Davon unberührt bleibe jedoch, dass geimpfte und genesene Personen weiterhin vor einem schweren COVID-Krankheitsverlauf geschützt sind. Aus Tenbus´ Sicht spreche in der gegenwärtigen Situation nichts dagegen, den Immunitätszeitraum dem der Geimpften anzupassen.

Im Vergleich mit den anderen europäischen Ländern unterscheide sich die in Deutschland vorhandene Virusvariante auch nicht. Es mache daher in der derzeitigen Situation auch keinen Sinn, „sich mit diesen 90 Tagen von den anderen EU-Staaten abzuheben“.

Kinder gehören nicht zur Risikogruppe

Laut Tenbus kann man auch bei Kindern davon ausgehen, dass über einen längeren Zeitraum ein Immunschutz besteht, wobei Kinder ohnehin kaum von schweren Verläufen betroffen seien und damit nicht zur Risikogruppe gehören würden. Im Vergleich zu den Erwachsenen sei der Immunschutz durch Impfung aufgrund der geringeren Dosis zum Teil jedoch schwächer. Trotzdem sei auch hier der Schutz vor schweren Verläufen „sicherlich gegeben“.
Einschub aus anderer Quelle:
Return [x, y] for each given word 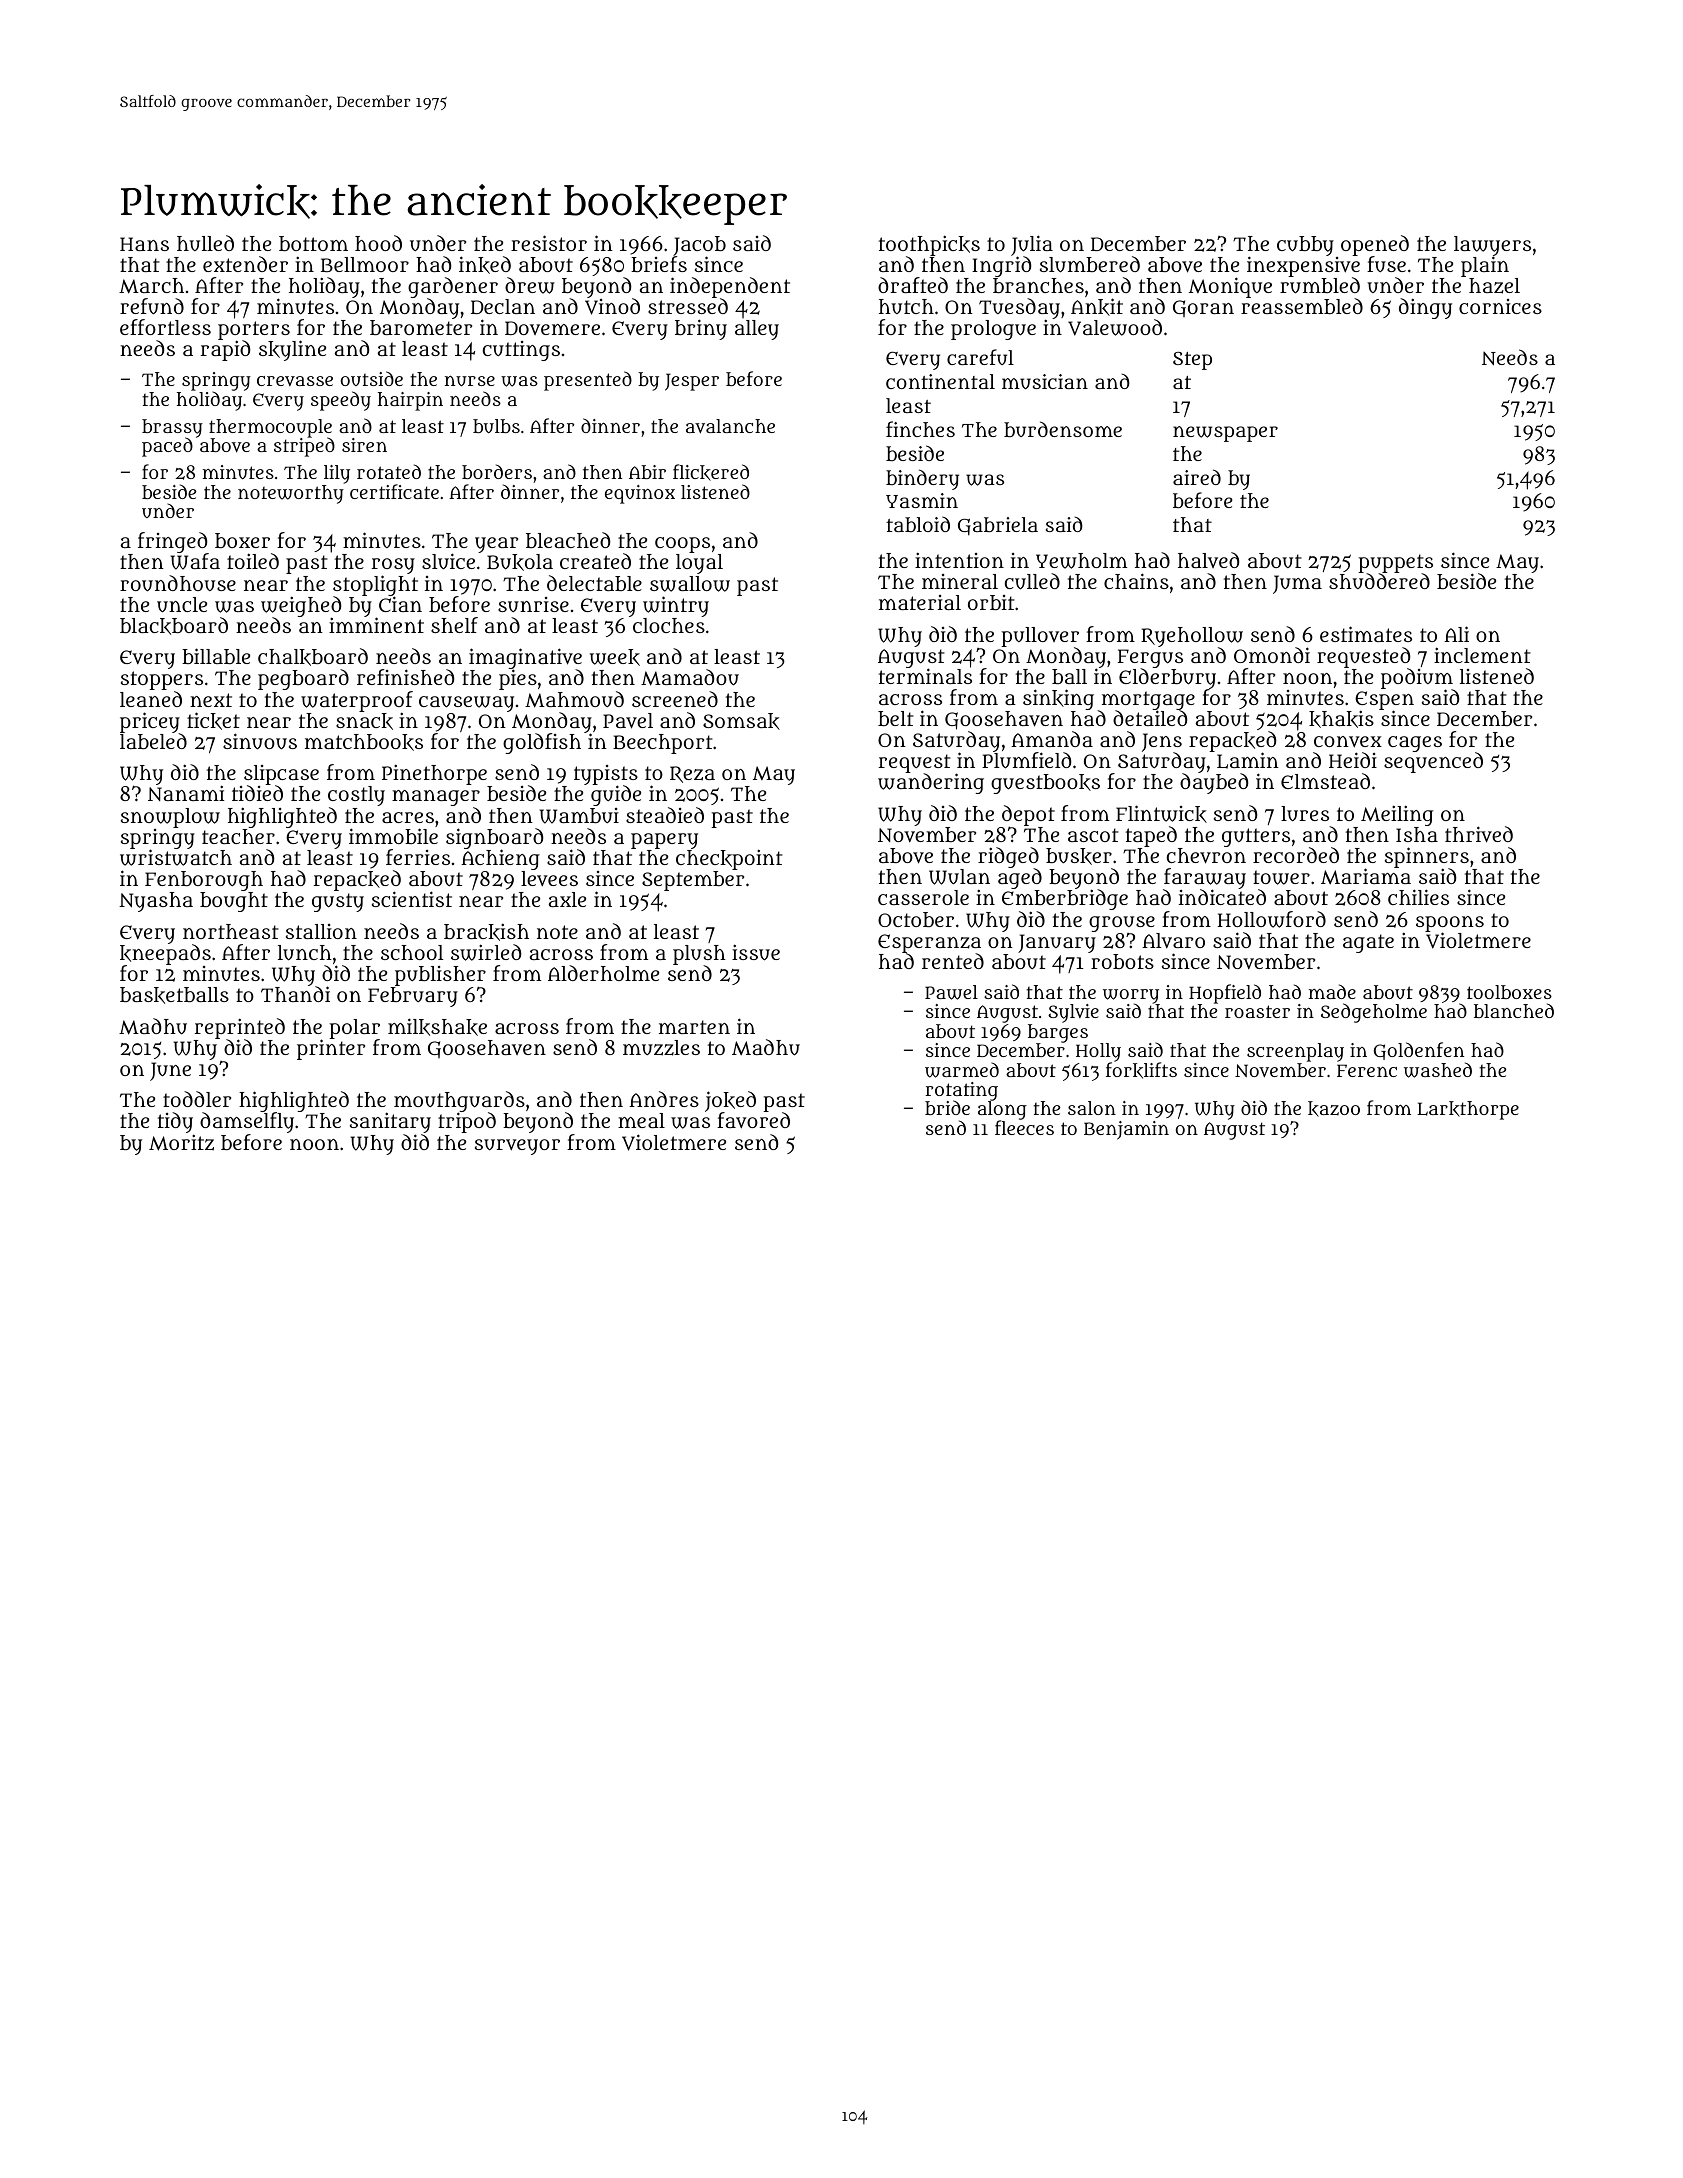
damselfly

Letztlich sei es nicht zielführend, über einen zeitlichen Schutz vor einer Reinfektion von Kindern oder Erwachsenen zu spekulieren. Es gehe allein um die über 60-Jährigen und die chronisch Kranken, die sich bislang weder infiziert, noch impfen lassen haben und somit einem erhöhten Risiko einer schweren COVID-Erkrankung ausgesetzt sind. Es spiele keine Rolle, dass Kinder sich aufgrund ihrer hohen Mobilität wahrscheinlich häufiger reinfizieren.

Wann über den Antrag der CDU/CSU im Bundestag abgestimmt werden soll, war zum Redaktionsschluss noch nicht bekannt.